> _What needs to be done_
The word "computer" occurs in some lines of the listing. Copy those lines.

> _Records supplied_
-=-=-

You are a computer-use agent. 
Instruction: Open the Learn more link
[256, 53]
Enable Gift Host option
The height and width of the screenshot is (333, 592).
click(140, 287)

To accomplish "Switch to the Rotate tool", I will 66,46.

-=-=-

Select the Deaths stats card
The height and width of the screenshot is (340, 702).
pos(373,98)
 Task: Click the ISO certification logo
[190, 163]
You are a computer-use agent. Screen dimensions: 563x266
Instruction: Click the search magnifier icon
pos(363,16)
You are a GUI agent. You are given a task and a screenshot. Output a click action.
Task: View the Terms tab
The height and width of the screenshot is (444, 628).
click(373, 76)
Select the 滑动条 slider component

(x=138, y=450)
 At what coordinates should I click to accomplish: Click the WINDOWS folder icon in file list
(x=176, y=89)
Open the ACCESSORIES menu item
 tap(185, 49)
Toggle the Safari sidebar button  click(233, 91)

-=-=-

> _Answer space_
You are a computer-use agent. 
You are a computer-use agent. Screen dimensions: 563x266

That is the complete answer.